EXCERPT
▬▬▬▬▬▬
I've been trying to get our sound framework going on linux and have got stuck. I wondered whether anyone has any experience getting round this problem on linux. It is complicated so excuse the lengthy explanation.
Our sound processing depends on a high-prirority thread running for a short time every 20 milliseconds to push data through the sound processing paths (microphone recording, OpenAL for spatialization, and so on). On linux this approach is not immediately applicable because (*)
a) linux's pthreads implementation does not allow non-superuser programs to create threads with other than the SCHED_OTHER scheduler, and b) linux's pthreads implementation does not support different priorities for the SCHED_OTHER scheduler
and so it is not possible for a non-superuser program to create a thread that runs at a higher priority than any other thread in the process. The approach I've explored so far has been to replace the high-pririty thread with an interval timer, where a timer interrupt is delivered via a signal handler. This approach won't work because it can very easily deadlock. For example there are non-reentrant locks in functions such as tz_convert (used within both localtime and localtime_r) such that if the signal is delivered during a call to localtime, any nested call to localtime, as is made by our logging code, will deadlock. I can avoid deadlock in code under our own control, but not in platform functions such as localtime upon which we depend.
▬▬▬▬▬▬
DATA EXCERPTS
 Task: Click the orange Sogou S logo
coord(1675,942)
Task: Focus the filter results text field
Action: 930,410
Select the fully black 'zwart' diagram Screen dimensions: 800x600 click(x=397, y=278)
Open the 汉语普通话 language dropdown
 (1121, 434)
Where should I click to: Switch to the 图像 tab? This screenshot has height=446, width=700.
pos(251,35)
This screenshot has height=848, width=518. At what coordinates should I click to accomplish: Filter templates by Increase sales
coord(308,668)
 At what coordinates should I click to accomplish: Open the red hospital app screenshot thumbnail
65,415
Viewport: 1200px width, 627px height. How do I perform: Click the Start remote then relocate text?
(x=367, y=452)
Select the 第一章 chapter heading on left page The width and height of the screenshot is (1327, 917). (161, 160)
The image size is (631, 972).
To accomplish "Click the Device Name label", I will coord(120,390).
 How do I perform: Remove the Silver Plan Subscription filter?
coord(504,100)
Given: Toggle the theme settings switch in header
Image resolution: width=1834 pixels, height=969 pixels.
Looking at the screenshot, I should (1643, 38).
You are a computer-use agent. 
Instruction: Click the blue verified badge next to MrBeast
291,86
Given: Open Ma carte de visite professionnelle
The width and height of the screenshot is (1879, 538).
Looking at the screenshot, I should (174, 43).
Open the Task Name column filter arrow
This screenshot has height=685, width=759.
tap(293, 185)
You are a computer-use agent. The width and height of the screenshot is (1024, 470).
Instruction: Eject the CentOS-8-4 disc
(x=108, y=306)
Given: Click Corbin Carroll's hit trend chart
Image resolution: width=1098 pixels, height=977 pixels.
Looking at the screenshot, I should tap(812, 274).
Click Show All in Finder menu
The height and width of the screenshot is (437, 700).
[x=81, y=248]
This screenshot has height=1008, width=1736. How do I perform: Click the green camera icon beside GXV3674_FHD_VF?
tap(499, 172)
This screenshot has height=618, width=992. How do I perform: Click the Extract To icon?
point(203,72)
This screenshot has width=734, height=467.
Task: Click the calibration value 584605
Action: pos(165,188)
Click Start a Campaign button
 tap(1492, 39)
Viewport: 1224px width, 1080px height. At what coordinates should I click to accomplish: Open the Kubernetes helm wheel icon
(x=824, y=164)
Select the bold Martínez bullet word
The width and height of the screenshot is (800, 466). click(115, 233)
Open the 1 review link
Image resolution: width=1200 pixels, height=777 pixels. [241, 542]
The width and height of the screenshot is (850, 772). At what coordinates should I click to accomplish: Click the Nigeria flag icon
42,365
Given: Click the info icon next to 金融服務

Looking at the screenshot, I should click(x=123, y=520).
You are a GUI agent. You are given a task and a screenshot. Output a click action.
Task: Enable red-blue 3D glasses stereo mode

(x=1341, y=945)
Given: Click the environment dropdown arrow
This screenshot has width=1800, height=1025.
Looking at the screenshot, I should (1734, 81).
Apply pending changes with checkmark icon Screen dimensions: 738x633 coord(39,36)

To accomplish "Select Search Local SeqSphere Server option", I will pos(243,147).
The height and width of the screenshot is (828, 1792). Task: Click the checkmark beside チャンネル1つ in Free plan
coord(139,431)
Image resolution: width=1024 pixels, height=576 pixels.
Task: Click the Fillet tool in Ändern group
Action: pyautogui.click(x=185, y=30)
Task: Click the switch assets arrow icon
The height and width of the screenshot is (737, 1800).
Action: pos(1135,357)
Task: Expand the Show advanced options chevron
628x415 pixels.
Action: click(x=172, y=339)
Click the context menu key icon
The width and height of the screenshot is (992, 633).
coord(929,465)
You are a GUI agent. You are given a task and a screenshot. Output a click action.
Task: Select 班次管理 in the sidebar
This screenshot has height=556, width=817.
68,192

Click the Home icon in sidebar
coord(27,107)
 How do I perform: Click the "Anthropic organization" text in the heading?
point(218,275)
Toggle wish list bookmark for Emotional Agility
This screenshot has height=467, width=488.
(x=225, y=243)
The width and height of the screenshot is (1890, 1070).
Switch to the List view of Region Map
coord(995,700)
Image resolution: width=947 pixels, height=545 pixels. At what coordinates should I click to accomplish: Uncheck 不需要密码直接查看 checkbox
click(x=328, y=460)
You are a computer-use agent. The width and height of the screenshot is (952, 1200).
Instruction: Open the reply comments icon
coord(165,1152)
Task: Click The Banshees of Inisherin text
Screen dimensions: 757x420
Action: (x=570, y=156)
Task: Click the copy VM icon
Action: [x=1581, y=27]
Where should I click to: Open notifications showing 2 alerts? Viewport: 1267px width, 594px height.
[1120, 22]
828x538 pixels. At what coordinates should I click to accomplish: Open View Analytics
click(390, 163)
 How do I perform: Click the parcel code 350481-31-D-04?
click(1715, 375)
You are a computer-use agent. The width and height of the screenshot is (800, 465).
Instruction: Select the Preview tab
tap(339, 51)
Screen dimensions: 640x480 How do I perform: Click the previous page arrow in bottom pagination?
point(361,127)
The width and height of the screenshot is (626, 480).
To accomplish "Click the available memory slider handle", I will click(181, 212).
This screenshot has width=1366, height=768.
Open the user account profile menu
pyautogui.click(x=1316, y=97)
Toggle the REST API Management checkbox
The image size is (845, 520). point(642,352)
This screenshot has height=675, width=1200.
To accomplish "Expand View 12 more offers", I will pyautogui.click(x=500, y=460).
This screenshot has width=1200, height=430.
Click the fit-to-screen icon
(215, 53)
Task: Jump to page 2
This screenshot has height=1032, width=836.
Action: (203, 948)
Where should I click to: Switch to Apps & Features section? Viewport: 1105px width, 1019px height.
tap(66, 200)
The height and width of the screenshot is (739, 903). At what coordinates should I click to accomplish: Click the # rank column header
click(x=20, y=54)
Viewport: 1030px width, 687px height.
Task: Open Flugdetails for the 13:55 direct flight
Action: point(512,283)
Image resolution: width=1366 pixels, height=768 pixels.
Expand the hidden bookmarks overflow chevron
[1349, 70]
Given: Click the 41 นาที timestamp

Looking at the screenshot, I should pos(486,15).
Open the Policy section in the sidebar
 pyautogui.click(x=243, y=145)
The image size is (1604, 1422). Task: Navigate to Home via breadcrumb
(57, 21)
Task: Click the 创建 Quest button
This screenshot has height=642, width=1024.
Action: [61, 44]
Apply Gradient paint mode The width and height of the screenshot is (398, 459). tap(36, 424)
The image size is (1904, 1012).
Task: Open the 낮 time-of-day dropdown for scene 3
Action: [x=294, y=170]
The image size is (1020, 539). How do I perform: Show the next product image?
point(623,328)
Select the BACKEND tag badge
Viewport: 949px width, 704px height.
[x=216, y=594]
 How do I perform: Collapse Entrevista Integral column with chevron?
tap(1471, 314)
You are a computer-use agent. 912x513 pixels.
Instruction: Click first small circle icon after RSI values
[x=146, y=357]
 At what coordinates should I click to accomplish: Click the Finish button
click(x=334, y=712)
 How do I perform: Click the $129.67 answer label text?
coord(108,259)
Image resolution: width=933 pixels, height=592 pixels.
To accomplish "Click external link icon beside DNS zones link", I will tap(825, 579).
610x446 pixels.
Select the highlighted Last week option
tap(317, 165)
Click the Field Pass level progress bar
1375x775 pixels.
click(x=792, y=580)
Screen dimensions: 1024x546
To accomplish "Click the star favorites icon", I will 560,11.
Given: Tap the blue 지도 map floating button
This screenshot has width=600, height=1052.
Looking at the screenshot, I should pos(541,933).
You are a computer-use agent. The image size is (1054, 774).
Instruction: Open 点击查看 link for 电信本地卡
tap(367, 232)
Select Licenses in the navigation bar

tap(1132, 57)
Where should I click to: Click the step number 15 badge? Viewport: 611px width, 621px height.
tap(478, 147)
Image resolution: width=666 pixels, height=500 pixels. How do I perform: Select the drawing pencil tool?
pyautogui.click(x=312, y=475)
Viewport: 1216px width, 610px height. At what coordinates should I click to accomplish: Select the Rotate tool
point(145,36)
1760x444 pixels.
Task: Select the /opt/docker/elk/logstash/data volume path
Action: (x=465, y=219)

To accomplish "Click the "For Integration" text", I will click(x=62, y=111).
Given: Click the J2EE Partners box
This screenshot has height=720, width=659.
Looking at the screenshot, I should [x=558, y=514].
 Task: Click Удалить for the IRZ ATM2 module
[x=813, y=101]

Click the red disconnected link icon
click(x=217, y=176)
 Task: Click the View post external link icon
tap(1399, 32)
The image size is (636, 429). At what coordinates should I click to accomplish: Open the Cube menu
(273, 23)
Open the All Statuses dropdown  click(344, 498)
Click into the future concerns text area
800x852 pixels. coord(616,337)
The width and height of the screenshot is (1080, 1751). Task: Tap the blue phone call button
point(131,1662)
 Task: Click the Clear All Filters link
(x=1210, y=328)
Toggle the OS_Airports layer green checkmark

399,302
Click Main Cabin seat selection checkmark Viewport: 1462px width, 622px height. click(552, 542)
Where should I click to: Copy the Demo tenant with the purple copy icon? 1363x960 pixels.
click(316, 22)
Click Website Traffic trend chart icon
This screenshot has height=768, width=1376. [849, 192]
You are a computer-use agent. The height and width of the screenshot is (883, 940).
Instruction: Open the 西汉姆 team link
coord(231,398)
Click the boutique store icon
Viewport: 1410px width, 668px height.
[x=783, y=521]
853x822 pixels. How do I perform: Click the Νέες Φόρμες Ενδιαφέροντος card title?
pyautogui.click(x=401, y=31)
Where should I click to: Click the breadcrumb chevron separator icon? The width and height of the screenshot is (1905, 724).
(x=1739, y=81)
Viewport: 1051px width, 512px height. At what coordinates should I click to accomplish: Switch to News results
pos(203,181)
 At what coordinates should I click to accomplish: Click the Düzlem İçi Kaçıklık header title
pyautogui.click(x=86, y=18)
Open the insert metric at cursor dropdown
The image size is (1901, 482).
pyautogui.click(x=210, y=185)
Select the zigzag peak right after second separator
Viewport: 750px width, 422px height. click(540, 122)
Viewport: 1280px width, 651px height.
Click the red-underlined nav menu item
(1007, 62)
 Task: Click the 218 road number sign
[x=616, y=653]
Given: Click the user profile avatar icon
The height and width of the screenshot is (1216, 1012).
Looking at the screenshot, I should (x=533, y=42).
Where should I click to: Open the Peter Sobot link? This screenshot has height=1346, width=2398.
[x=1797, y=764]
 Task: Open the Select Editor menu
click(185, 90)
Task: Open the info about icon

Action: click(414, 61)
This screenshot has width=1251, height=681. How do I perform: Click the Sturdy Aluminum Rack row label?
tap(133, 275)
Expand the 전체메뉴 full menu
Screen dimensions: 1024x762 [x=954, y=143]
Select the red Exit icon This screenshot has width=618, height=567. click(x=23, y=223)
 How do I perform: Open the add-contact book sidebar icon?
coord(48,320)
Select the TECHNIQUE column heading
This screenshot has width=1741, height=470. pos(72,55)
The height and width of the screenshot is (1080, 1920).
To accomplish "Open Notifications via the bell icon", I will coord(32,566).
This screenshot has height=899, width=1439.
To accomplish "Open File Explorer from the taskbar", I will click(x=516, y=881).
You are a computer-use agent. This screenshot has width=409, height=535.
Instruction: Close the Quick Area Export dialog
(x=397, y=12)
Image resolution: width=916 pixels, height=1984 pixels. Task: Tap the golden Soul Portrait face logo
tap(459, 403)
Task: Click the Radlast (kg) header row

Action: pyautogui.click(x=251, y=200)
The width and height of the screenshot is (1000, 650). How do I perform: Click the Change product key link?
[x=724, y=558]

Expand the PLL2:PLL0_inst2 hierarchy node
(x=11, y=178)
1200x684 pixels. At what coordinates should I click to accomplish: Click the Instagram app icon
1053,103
▬▬▬▬▬▬
PROBLEM SET
• A. List every function named in the Linux sound-thread post.
• B. Please write what comes next in the Linux sound-thread post, starting after its final sentence.
The entries aren't needed here.

RESULTS OF THE EXERCISE
• A. tz_convert, localtime, localtime_r

• B.
Another approach would be (should be!) to still use two threads (which are unfortunately of the same priority because of the above thread priority restriction) but to cause the main VM thread to yield to the sound processing thread. In this approach the timer interrupt would signal a posix semaphore (via pthread_cond_signal) and then call pthread_yield. The sound processing thread would loop blocking on the semaphore via pthread_cond_wait. But...
On contemporary linux (including CERN's distro) pthread_yield is implemented as a straight call of the sched_yield(2) system call which does not yield to other threads within the process, but to other processes within the process's static priority. I quote:
NAME sched_yield - yield the processor
SYNOPSIS
#include <sched.h> int sched_yield(void); DESCRIPTION A process can relinquish the processor voluntarily without blocking by
calling sched_yield(). The process will then be moved to the end of the queue for its static priority and a new process gets to run.
Note: If the current process is the only process in the highest prior-
ity list at that time, this process will continue to run after a call to sched_yield().
So, although I have yet to confirm this, it looks like pthread_yield will not yield to the other thread. [I have confirmed that pthread_yield is a direct call of sched_yield(2) however]. The manual page could be incorrect, but my understanding is that on linux pthreads are a user-space implementation and therefore there isn't any way that a call to sched_yield is going to yield to another thread.
So my questions are - is there any way I'm missing to create different priority threads in a non-superuser process? - is there an implementation of pthread_yield's intended functionality I'm missing that will yield to other threads within the process?
best Eliot (*) see sched_setscheduler(2) and in particular that RLIMIT_RTPRIO for non-superuser programs is a maximum of 0, so one can't change the static priority of a non-superuser program either.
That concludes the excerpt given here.